Don't Let Cancer Get the Best of You

Carly may look like your average 23-year-old, but her battle with ovarian cancer has left her to deal with mets to her lungs and brain and the despair of losing the love of her life to cancer. Read on to learn how she has found a way to stay strong and positive during her journey.

I was a healthy 20-year-old girl.

I had experienced nothing extraordinary in my medical history. I was getting blood tests done for mundane reasons. And my HCG was elevated. Aside from minor abdominal pain, I didn't feel any different. I wasn't pregnant--no way. My PCP ordered additional blood work, including CA-125 on a hunch. The next definitive moment in my story was staring at a business card in my hands.

It's not every day you read the word "oncologist" as your next suitable option.

I may not know much, but I knew that something was officially wrong. Next thing I know, I am staring at the scans of my abdomen with five masses staring right back at me. Then, there were biopsies. The final piece of this puzzle...

I found out that at 20 years old, I had become a Stage II Ovarian Cancer patient.

My journey was broken down into these pieces because they are what I remember most. I can remember just about every detail of my diagnosis day, October 26, 2009. Most people ask what I said when I found out. My phrase of choice? "I'm sorry, what?" The whole world went pretty quiet. I kept rolling through different emotions. One minute I was confused, the next I was terrified, the next I was calm for goodness knows what reason. But as I thought rather than listened, I continually had to ask, "I'm sorry... what did you say?" After that, it was thoughts about not having kids, not being in love or getting married, or making it to see my twenty first birthday. It's a disease that, as I mentioned, affects much older women. "Why me?" came much later. But at first, it was just, I'm sorry... what?"
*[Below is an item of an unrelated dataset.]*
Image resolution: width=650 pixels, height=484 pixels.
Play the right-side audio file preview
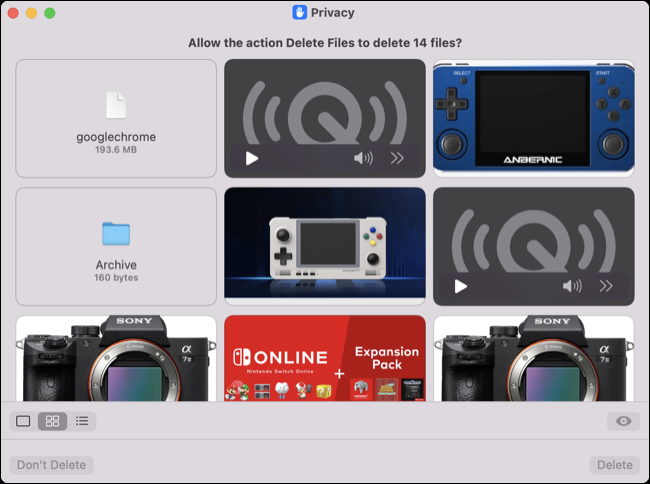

The next two and a half years have been the toughest of my life.

Countless hospital stints. Stage II to Stage IV. A glorious month's worth of remission to Stage IV. Metastatic Ovarian Cancer and threats of moving to palliative care. Meeting the love of my life. Falling in love. Waiting too long to make it known and finding out too late how much time you can lose. Collapsing when the love of my life died. Listening as his mother called me and sobbed, "he's gone," when the week before he was perfectly fine. Going to the funeral of that same mother three weeks after attending her son's because she too died of complications from undiscovered brain tumors.

I didn't know what to do.

What do you do when you are told at 20 that you are diagnosed with a disease that (this far along) kills over 80% of the people diagnosed within the first year? What do you do when the love of your life disappears from this earth and you couldn't be there with him? What do you do when you are on this roller coaster of "what if's," with the medical world itself staring back at you with unkind eyes?

You write.

I have found a great support system in the blogging community. I have less than a handful of people in my life who know I am going through this. That is my choice, and it has been a good one for me. However, I can write honestly. I can take the time to gather my thoughts and write them beautifully. I get to release these emotions and find comfort in those who are more "experienced" than I am. And I get to know that I am genuinely understood by someone.
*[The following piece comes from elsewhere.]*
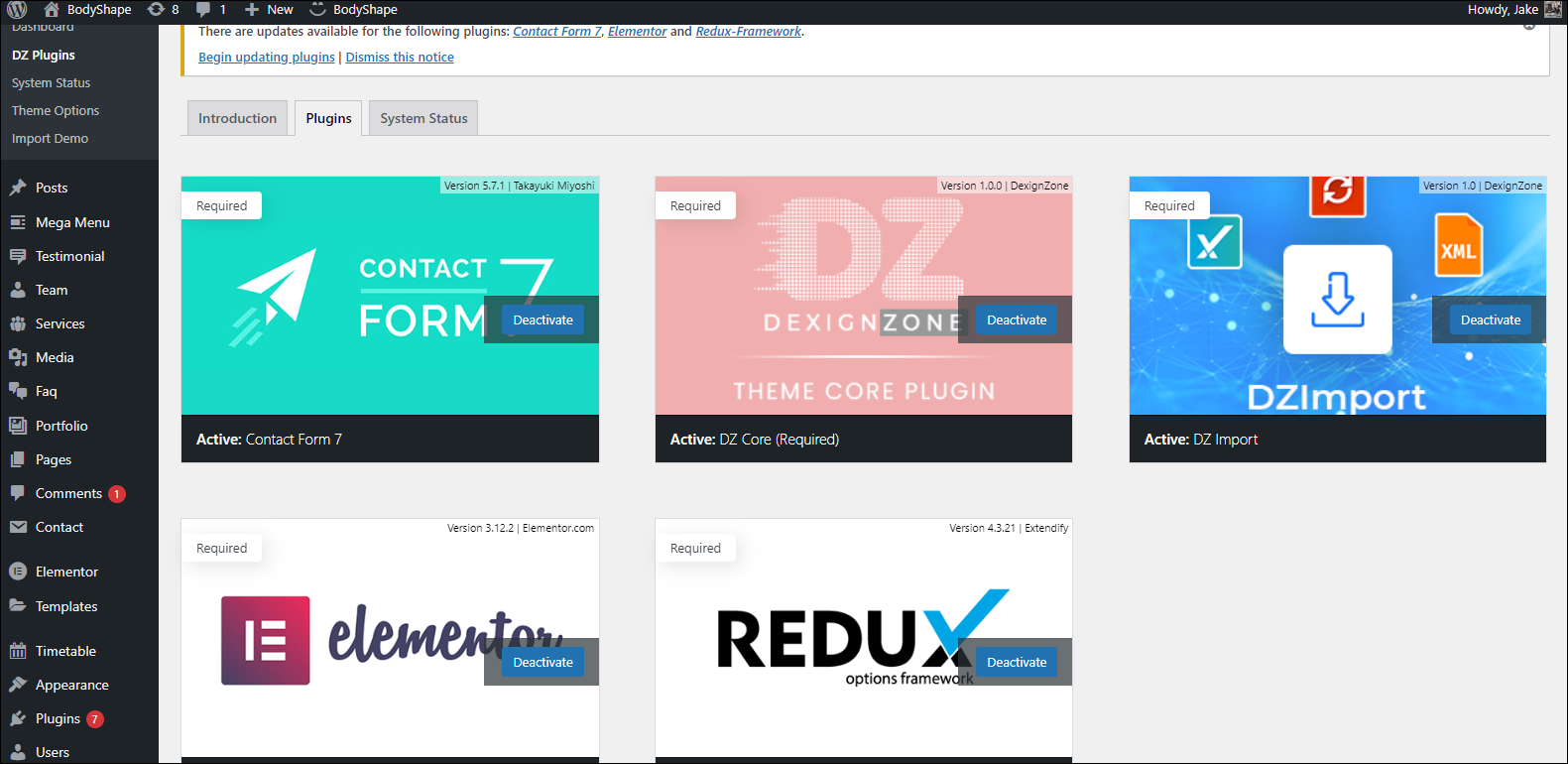
Task: Click the Appearance brush icon in sidebar
Action: (x=18, y=685)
I know that I am not alone.

This would not have been made possible without the last three years and the agony they have brought forth. And while I am broken, with cracks that indicate the damaging times I have been through, those experiences, those spaces, those cracks- they let the light in. They let others see what has happened and understand me more as a complete person. They let in an entirely new kind of light-the light that others shine for me so I know that I do not fight alone.

I was a healthy 20 year old girl. Now, I am a 23 year old cancer warrior. Right now, I feel stronger than ever.